A more direct anti-inflammatory mechanism is suggested by evidence of an action of GlcNAc as a competitive antagonist of phosphorylation at serine and threonine residues following O-linked attachment (O-GlcNAcylation).22 GlcNAc thus reduces the production of superoxide anion and leucocyte elastase from stimulated neutrophils in vitro31 and has notably prevented enteropathy following gluten challenge of coeliac disease biopsies.32 More specific studies of phosphorylation will therefore be required to determine whether therapeutic O-GlcNAcylation occurs in vivo with this treatment.

What to do:
- A) In the passage on GlcNAc, what does GlcNAc reduce the production of from stimulated neutrophils in vitro?
- B) Using the passage on GlcNAc, explain why more specific studies of phosphorylation will be required.

Stored data:
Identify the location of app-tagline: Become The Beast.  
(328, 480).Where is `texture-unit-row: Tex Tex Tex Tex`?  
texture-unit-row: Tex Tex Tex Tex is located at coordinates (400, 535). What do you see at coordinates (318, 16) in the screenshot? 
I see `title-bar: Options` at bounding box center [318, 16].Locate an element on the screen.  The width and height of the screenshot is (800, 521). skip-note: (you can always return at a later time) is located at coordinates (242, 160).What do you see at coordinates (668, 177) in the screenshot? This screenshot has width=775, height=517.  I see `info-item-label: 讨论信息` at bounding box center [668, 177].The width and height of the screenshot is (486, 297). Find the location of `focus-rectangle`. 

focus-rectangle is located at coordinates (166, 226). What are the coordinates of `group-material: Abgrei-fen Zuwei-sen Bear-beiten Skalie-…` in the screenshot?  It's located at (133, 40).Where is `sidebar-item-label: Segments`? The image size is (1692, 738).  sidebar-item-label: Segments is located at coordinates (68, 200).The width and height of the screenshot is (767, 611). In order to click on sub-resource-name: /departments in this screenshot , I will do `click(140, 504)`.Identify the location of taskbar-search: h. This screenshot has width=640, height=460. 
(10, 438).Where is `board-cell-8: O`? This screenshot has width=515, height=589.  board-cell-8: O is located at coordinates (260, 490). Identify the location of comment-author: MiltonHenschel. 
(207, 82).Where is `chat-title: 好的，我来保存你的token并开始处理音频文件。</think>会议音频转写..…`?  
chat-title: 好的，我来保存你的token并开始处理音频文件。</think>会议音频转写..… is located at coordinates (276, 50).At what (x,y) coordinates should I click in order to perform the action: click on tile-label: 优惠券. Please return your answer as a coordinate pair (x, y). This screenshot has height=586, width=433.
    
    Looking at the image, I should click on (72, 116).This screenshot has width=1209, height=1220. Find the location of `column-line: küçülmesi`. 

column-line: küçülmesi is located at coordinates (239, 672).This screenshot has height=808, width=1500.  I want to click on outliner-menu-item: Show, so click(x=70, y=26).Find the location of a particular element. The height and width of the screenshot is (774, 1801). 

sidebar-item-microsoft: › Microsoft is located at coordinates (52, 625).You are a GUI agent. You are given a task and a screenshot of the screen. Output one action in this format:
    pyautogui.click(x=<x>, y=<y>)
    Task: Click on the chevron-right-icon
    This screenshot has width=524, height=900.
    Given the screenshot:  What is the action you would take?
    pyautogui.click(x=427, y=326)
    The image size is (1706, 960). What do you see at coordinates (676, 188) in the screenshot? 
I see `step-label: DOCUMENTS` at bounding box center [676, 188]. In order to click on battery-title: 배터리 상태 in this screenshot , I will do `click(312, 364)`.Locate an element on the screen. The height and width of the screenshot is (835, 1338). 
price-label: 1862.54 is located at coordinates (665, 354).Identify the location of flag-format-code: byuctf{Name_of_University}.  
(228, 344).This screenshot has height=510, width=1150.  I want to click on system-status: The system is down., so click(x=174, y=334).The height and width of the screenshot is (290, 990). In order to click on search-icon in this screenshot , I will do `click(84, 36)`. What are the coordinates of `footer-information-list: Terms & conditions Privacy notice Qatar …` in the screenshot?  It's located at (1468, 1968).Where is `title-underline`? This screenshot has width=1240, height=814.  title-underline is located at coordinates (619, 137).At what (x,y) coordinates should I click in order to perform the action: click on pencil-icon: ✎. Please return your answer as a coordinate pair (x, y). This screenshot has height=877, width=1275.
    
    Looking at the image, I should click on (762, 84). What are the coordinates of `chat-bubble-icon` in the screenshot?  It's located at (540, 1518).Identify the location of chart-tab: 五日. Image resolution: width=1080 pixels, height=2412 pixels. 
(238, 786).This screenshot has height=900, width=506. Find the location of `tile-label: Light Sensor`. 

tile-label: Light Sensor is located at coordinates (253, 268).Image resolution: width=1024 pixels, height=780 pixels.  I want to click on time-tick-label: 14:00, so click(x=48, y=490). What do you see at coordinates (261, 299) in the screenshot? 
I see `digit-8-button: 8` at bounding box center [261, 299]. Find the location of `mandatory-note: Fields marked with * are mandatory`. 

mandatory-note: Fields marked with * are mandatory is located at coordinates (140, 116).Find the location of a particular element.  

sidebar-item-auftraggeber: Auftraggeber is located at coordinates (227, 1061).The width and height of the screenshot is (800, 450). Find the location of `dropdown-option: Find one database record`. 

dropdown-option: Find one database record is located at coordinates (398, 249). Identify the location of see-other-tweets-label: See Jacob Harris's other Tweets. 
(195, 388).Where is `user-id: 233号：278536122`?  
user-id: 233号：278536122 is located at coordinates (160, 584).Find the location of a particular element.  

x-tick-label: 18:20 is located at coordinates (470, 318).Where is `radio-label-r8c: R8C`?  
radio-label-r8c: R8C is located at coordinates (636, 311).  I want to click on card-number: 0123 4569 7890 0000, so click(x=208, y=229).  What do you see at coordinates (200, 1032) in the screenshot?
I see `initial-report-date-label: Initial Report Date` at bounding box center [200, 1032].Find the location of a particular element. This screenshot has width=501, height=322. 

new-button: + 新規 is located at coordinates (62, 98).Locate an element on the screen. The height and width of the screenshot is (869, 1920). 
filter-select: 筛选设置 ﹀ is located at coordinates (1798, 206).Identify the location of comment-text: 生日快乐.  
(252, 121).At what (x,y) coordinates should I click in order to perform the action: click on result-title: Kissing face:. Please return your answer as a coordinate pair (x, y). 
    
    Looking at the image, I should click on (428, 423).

Exercise solutions:
- A) Superoxide anion and leucocyte elastase.

- B) The evidence suggests that GlcNAc acts as a competitive antagonist of phosphorylation at serine and threonine residues through O-GlcNAcylation. This is supported by its effects on stimulated neutrophils in vitro and on coeliac disease biopsies. More specific studies are needed to determine whether therapeutic O-GlcNAcylation occurs in vivo with this treatment.